« La naissance n’est pas un choix. La possibilité de mourir n’est pas un choix. Nos aïeux ne sont pas un choix. La langue qui nous imprègne avant que nous la parlions n’est pas un choix . Notre nationalité n’est pas un choix. Nous ne pouvons rien contre le jour, la semaine, les lunes, les saisons, l’année, le vieillissement, le temps. Jamais nous ne nous affranchirons de la faim. Jamais du sommeil. Nous n’avons pas choisi d’uriner. Nous n’avons pas choisi d’être les hôtes d’images nocturnes… » (Pascal Quignard : « Vie secrète ». )
Je voudrais préciser que nous ne choisissons pas notre enfance, nos voisins, que nous aurions pu naître en Afrique, que nous aurions pu être élevés dans une autre religion, avec des parents riches, dans une grande ville où nous aurions peut-être fait d’autres rencontres. Il aurait pu y avoir d’autres ciels moins laiteux, d’autres accents, d’autres musiques, enfin d’autres livres. Suis-je libre ? La réponse est non. Personne ne viendra mourir à ma place, personne ne vivra ce que je vis au moment où je le vis. Dans le passage où je me trouve, je croiserai bien quelques-uns mais je demeurerai seul avec mes choix, avec ce que je crois être mes choix, actions qui ne sont que la suite de mes non possibilités de choix. Mon patrimoine génétique m’oblige à être ce que je suis. Suis-je libre d’être petit, d’être grand ou beau ou laid ou tout autre adjectif de notre langue ? Je ne vois pas où je suis libre.
Je suis libre socialement puisque je suis en démocratie ; cela est assuré provisoirement, cela pourrait basculer demain. Ma liberté est sous condition, l’histoire nous enseigne – si elle nous enseigne quelque chose – que le libre de « suis-je libre ? » est attaché au temps et au lieu, vie provisoire. Suis-je libre d’aller me promener un dimanche? Même cela est douteux. Mon envie d’aller me promener est soumise à mes rêves de la nuit qui peuvent me bloquer au lit, elle est soumise au temps qu’il fait qui n’est pas de mon fait, à l’histoire personnelle qui m’anime ou ne m’anime pas, me retient ou ordonne mes envies. Mon envie d’aller me promener est habitée par des sensations incontrôlables, liées à mon passé et à mes expériences. Je vais me promener : vais-je m’arracher ou est-ce que je vais l’éprouver comme une délivrance ? Pourrai-je le faire ?
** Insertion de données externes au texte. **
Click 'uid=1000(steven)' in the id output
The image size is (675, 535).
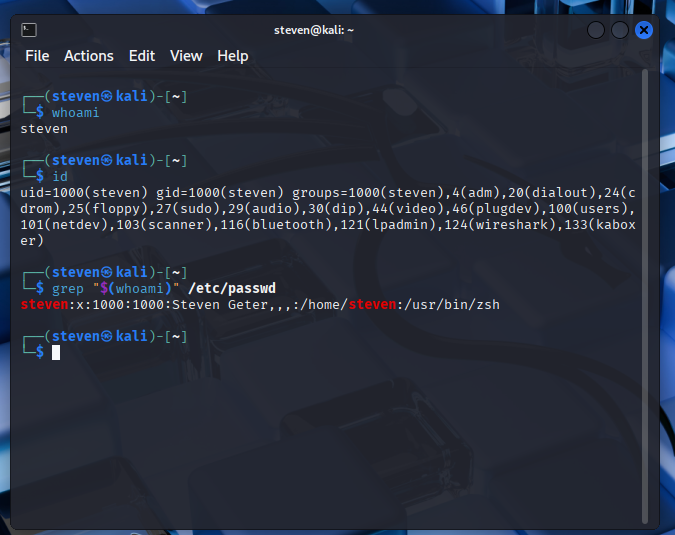click(x=84, y=192)
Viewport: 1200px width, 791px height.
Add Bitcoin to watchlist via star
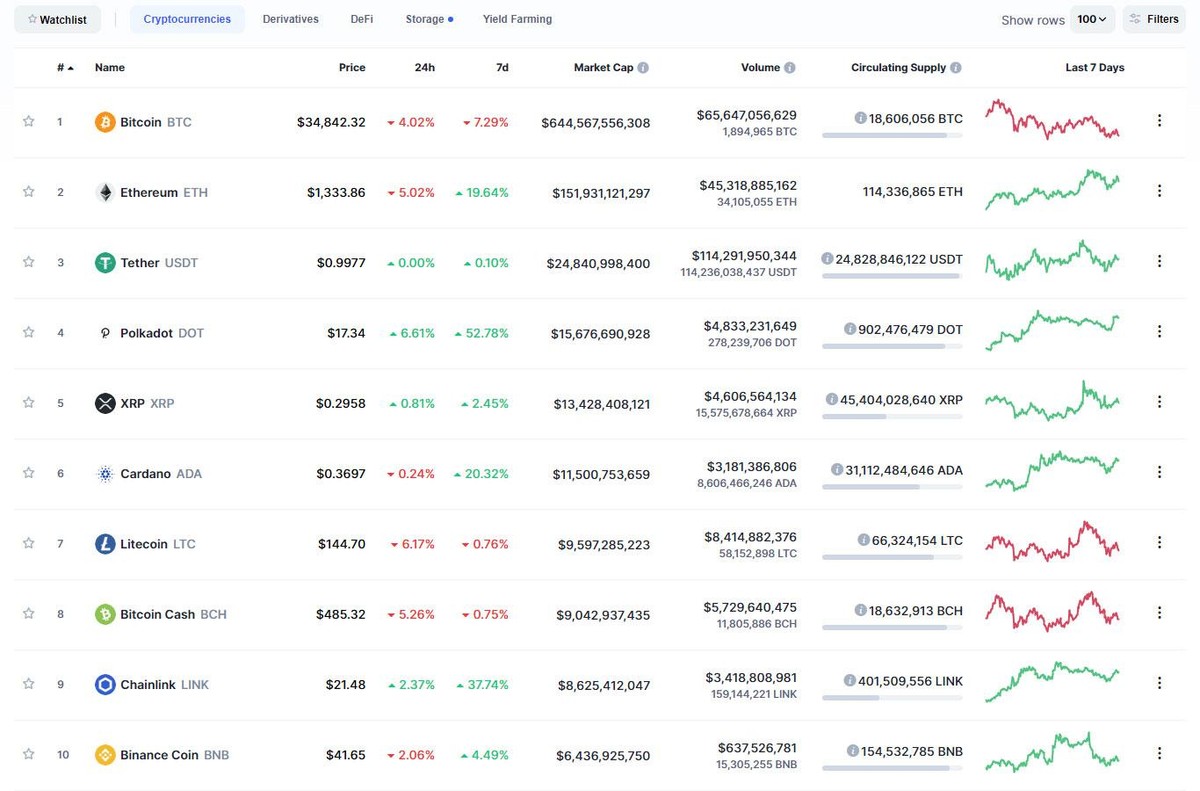28,121
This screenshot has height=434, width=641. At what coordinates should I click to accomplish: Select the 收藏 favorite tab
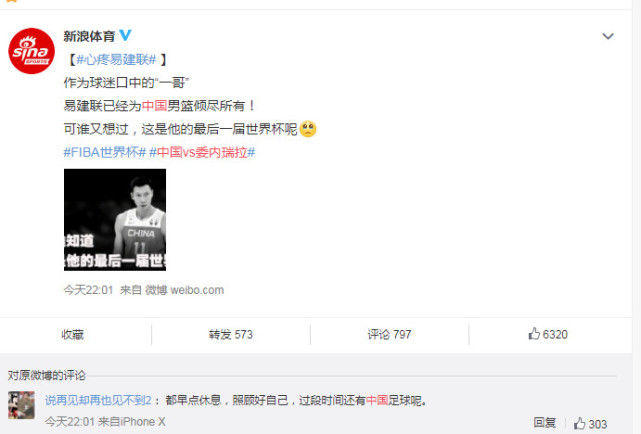(x=73, y=335)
Au fait pour m’en défaire, je pourrais choisir d’errer. Vagabonder (wandern). Je ne serais pas hanté par la question : vais-je aller me promener ? Je serais simplement hanté par d’autres questions aussi insolubles. Prendre ce chemin ou un autre ? Sachant que le chemin est un choix décisif (Œdipe), lequel prendre ? Ne vaudrait-il pas mieux rester en paix dans une chambre ?
« Je croyais choisir et j’étais choisi », dit Aragon. Cela n’est pas douteux. Mais il me semble que « suis-je libre ? » est une interrogation de mélancolique. Il m’apparaît que cela n’a pas l’importance que j’attribue à la question. Se glisse à l’intérieur de ces absences de choix un souffle de vie que je ne contrôle pas mais qui est la vie même et où il me semble que je suis libre parce que je ne me pose pas la question. Mise entre parenthèses, la question laisse soudain surgir autre chose que je n’avais pas vue, une liberté droite, abstraite et impalpable comme le ciel, une liberté emballante comme une respiration dans un flot continu de langage, un arrêt de pensée qui libère la pensée, une manière décalée de venir au monde à chaque moment, en-deçà des mots, dans le passage du temps où je m’interrogeais tout à l’heure, coincé au cœur de l’aporie.
Suis-je libre ? Tout à l’heure, hâtivement j’ai dit non. Maintenant, souriant, je dis oui.